Karnataka hijab ban | Wearing hijab is an expression of the self, says Sibal

The senior counsel says the Supreme Court should refer the case to a Constitution Bench

September 15, 2022 07:53 pm | Updated 08:05 pm IST - NEW DELHI

File photo of of Girls Islamic Organisation members staging a protest with posters stating “Hijab is my Dignity”, “My hijab my Rights”.

File photo of of Girls Islamic Organisation members staging a protest with posters stating “Hijab is my Dignity”, “My hijab my Rights”. | Photo Credit: MAHINSHA S

Hijab is a Muslim woman’s self-expression. She cannot be compelled by the state to shed her persona at the gates of her college, senior advocate Kapil Sibal told the Supreme Court on Thursday.

“As Polonius said in ‘Hamlet’, ‘clothes maketh the man’. Wearing hijab is an expression of what you are, where you are from, who you are. It is an expression of the self,” Mr. Sibal argued before a Bench of Justices Hemant Gupta and Sudhanshu Dhulia.

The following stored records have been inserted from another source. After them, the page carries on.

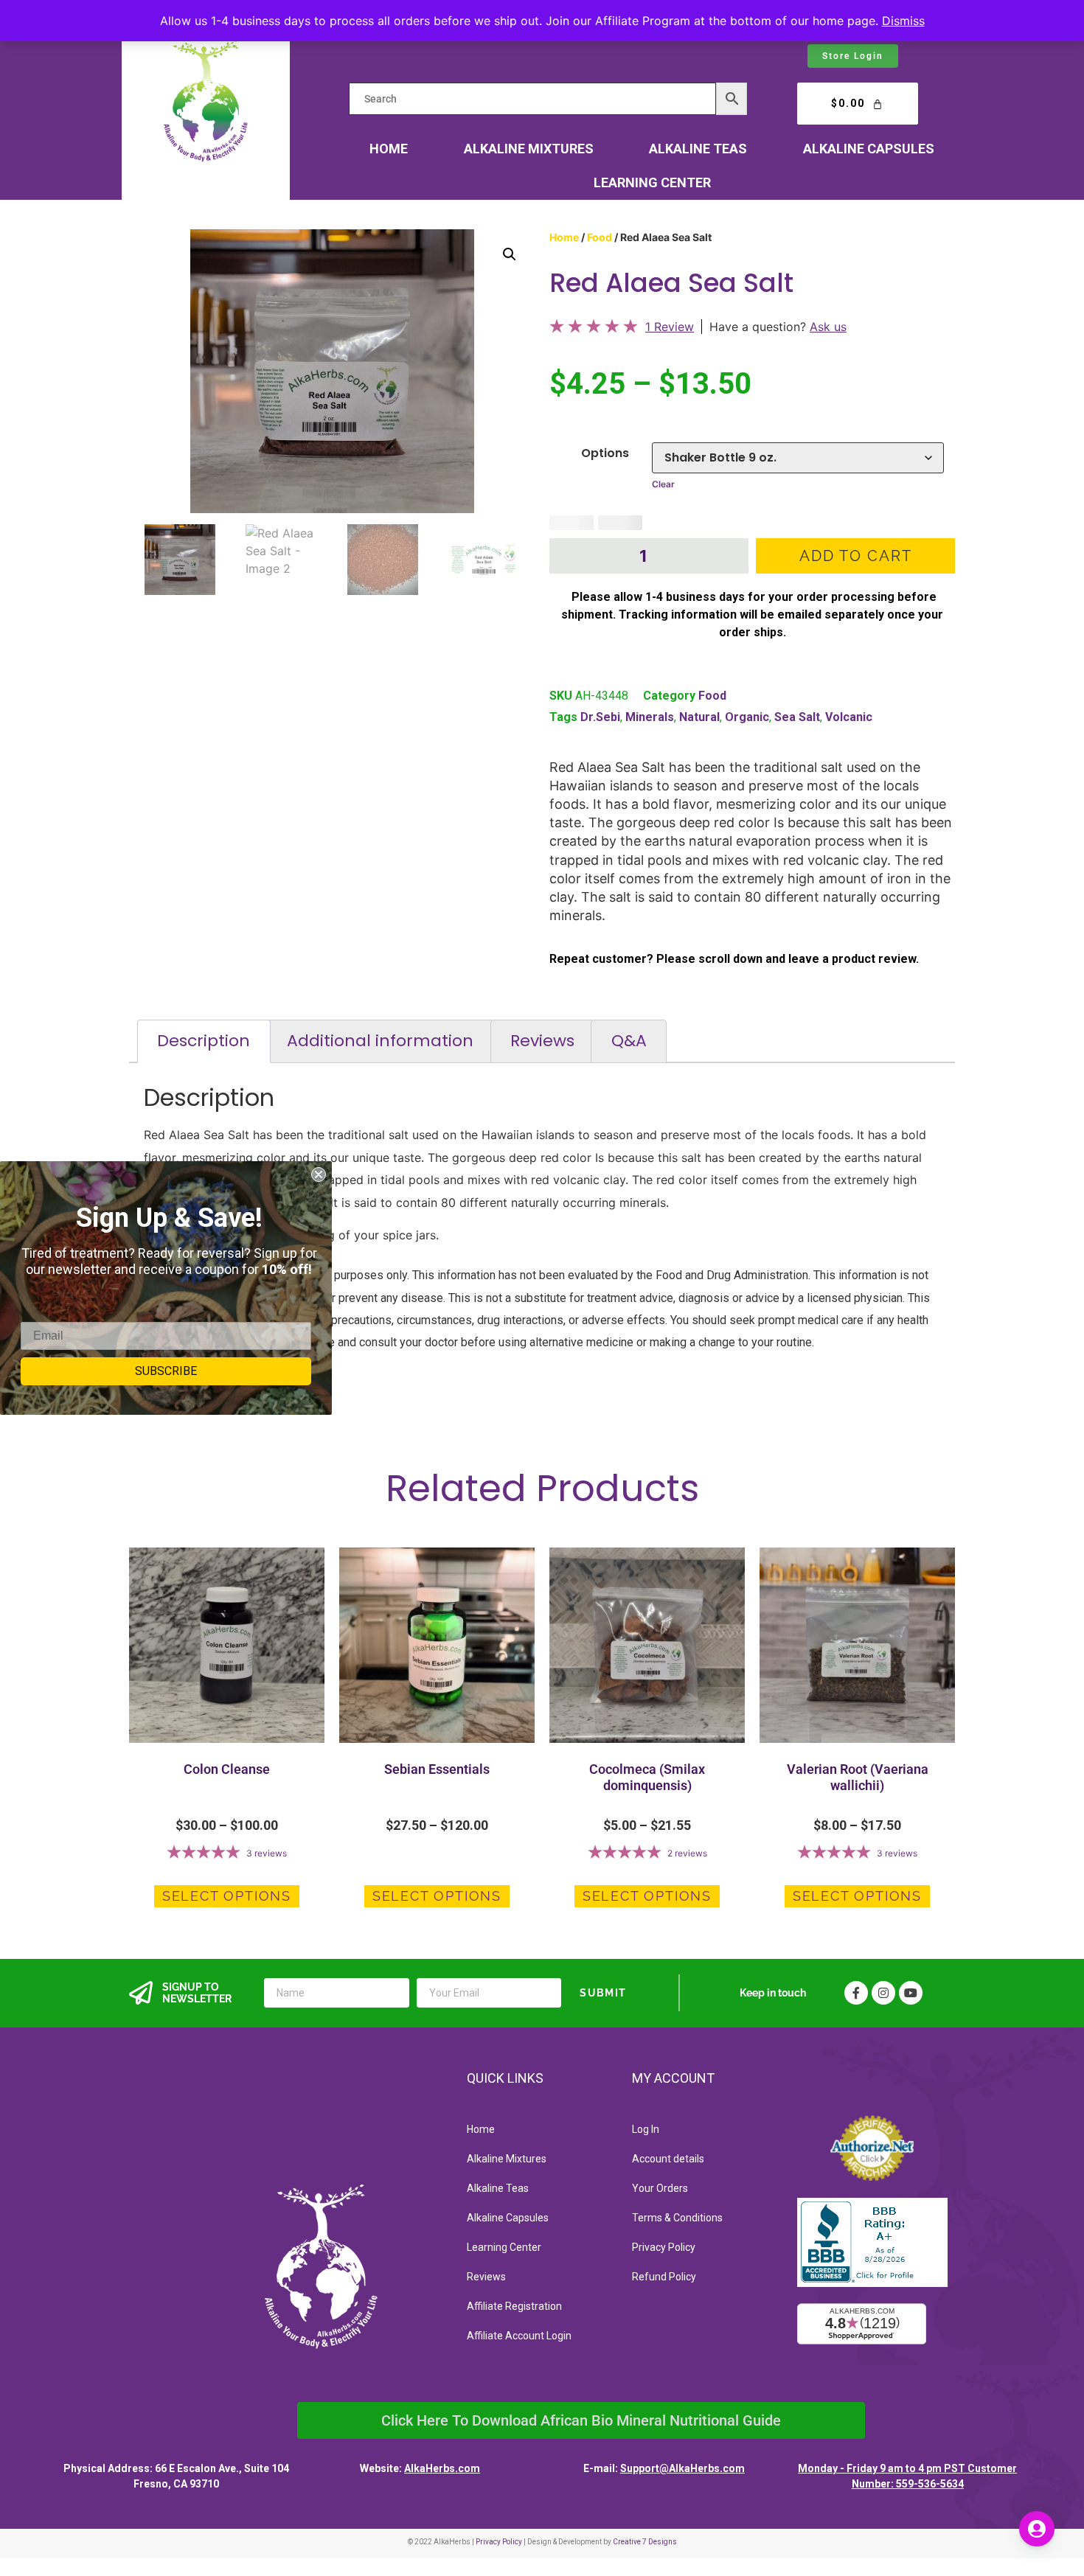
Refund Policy (664, 2277)
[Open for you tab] (1037, 2529)
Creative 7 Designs (645, 2542)
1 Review (669, 326)
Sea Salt (797, 717)
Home (388, 148)
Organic (747, 717)
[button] (509, 254)
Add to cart (855, 556)
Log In (645, 2129)
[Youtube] (911, 1993)
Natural (699, 717)
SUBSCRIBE (166, 1371)
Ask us (828, 326)
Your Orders (660, 2188)
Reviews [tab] (542, 1040)
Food (599, 237)
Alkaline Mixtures (529, 148)
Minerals (649, 717)
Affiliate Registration (514, 2306)
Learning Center (652, 182)
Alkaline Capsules (868, 148)
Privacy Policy (663, 2247)
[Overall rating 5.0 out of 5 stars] (593, 328)
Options (605, 453)
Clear (663, 484)
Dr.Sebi (600, 717)
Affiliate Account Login (519, 2336)
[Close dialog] (318, 1174)
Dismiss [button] (903, 20)
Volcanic (848, 717)
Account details (668, 2159)
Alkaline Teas (698, 148)
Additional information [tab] (380, 1040)
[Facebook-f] (856, 1993)
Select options (226, 1896)
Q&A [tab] (629, 1040)
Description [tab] (203, 1040)
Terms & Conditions (677, 2218)
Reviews (486, 2277)
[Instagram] (883, 1993)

Watch | Karnataka’s hijab controversy explained

The senior counsel, appearing for a student-petitioner against Karnataka’s ban on wearing hijab in classrooms, said the Supreme Court should refer the case to a Constitution Bench, which should in turn first decide whether “wearing a dress is self-expression, which lies both at the heart of the fundamental rights of privacy and freedom of expression”. Hijab can be given the same protection as Sikh turbans and kirpans. Senior advocate Dushyant Dave too pushed for the court to refer the case to a Constitution Bench.

The petitioners were responding to a repeated question from the Bench as to “where is your right to wear a hijab to school”.

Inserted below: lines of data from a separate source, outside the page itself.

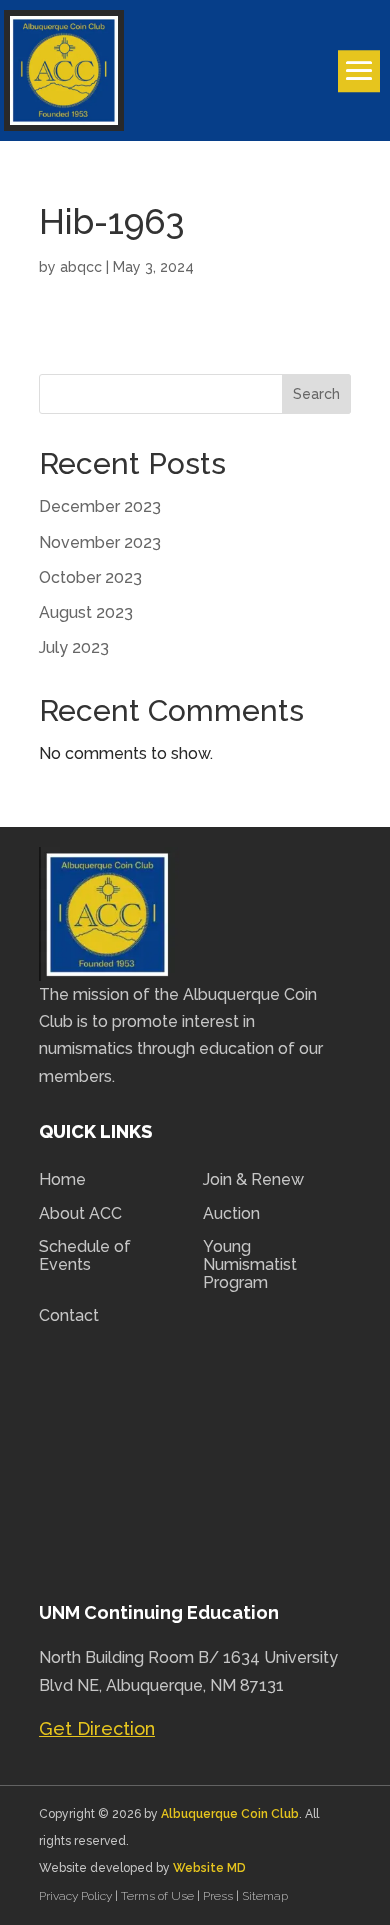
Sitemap (265, 1896)
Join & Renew (253, 1180)
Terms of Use (157, 1896)
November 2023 (100, 542)
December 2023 (100, 506)
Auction (231, 1214)
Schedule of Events (85, 1256)
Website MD (209, 1868)
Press (219, 1896)
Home (62, 1180)
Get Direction (97, 1728)
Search (316, 394)
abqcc (81, 267)
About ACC (80, 1214)
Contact (69, 1316)
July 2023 (74, 647)
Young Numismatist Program (250, 1264)
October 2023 (90, 577)
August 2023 (86, 612)
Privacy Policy (77, 1896)
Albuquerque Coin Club (230, 1814)
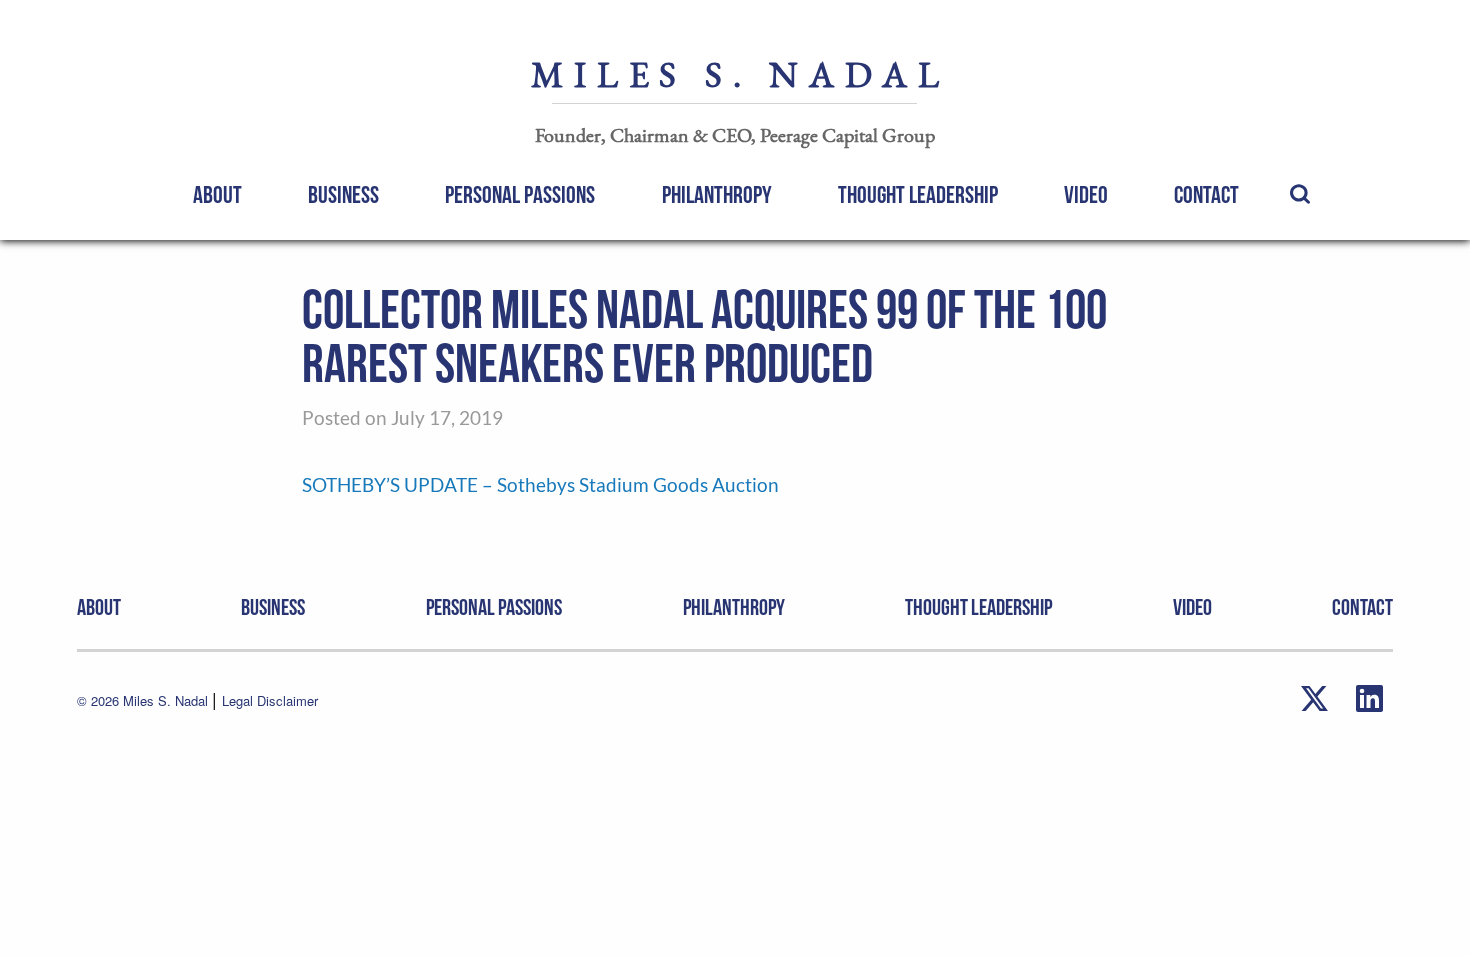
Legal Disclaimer (270, 700)
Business (343, 195)
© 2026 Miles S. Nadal (144, 700)
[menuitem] (217, 194)
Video (1086, 195)
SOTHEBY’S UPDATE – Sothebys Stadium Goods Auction (540, 484)
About (217, 195)
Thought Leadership (918, 195)
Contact (1206, 195)
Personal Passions (520, 195)
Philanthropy (717, 195)
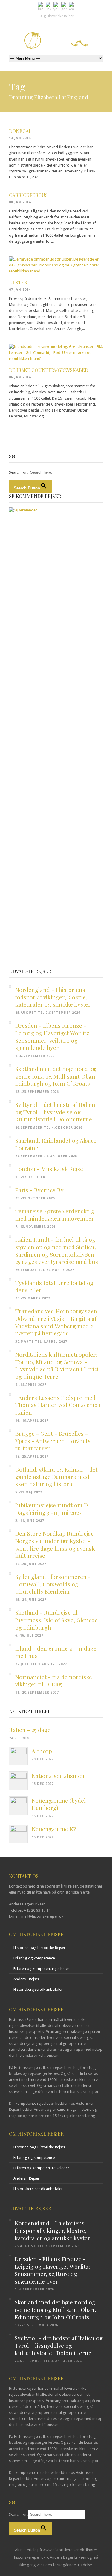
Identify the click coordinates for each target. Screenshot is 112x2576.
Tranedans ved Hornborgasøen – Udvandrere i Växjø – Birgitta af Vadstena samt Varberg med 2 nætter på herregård (58, 1322)
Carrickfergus (28, 195)
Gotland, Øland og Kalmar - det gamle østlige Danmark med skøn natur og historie (56, 1476)
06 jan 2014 (20, 377)
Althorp (42, 1751)
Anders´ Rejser (26, 1979)
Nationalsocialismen (58, 1776)
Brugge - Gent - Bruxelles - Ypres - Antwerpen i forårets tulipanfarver (52, 1440)
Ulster (18, 282)
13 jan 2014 (20, 138)
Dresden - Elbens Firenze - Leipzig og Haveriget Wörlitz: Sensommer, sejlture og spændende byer (52, 1036)
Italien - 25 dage (29, 1730)
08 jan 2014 (20, 202)
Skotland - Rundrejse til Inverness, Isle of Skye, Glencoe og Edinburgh (56, 1620)
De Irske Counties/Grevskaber (48, 370)
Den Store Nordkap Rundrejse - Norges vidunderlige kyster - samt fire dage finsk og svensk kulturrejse (56, 1544)
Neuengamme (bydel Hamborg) (59, 1804)
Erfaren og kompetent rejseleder (41, 1968)
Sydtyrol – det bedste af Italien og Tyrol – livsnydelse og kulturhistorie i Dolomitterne (55, 1112)
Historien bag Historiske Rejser (39, 1947)
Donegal (20, 131)
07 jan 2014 (20, 290)
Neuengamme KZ (54, 1829)
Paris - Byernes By (39, 1190)
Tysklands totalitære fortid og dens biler (54, 1286)
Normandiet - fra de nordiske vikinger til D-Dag (53, 1680)
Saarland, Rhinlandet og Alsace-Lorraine (57, 1144)
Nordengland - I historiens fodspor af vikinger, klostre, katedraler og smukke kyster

“Privacy and dignity is attached to your person and not to the place you go to… A convict does not shed his fundamental rights at the gates of the prison…”, advocate Shoeb Alam, for a student, said.

Mr. Alam said the state could not “barter” one fundamental right for the other. “The state cannot say I will give you education and in return you surrender your privacy, lay it on my doorstep. The school or the state can have no say to what extent I should clothe myself to feel safe. It is a matter of choice, of my discretion,” he contended.

Explained | What is the essential practice test?

Religious identity

Advocate Prashant Bhushan said the hijab, has over the years, acquired a religious identity, protected under Article 25 of the Constitution.

Advocate Thulasi K. Raj, for a petitioner, argued that state action motivated by the prejudice and patriarchal notions amounted to gender stereotyping.

“Discrimination on the ground of religion does not require a threshold as high as essential religious practice,” senior advocate Jayna Kothari submitted. The proscription against hijab in schools was both a religion and sex-based discrimination. Senior advocate Meenakshi Arora said the ban highlighted religious intolerance with school-going children at the centre of the controversy.

Senior advocate Colin Gonsalves said the Karnataka High Court’s observations overturning a Muslim student’s right to attend classes in hijab were “hurtful”. “The High Court said in schools there are no individual rights… The High Court said such ‘qualified spaces’ by their very nature repel the assertion of individual rights to the detriment of their general discipline and decorum. The use of such obscure terms like ‘qualified spaces’ conclude that constitutional and fundamental rights are somehow absent and are at a lower pedestal in schools, war rooms and defence camps,” Mr. Gonsalves submitted.

He said the High Court judgment gave the impression that “order” in schools was somehow threatened by a girl wearing a hijab.

Justice Dhulia wondered from where the concept of ‘qualified spaces’ came from.

“No child wearing hijab is saying I will not wear the school or college uniform. Their hijab symbolises the autonomy of the mind by giving expression to the autonomy of the body. They are saying ‘hijab is a part of me, part of my persona, my cultural tradition… Does that right stop at the college gates?” Mr. Sibal asked the court.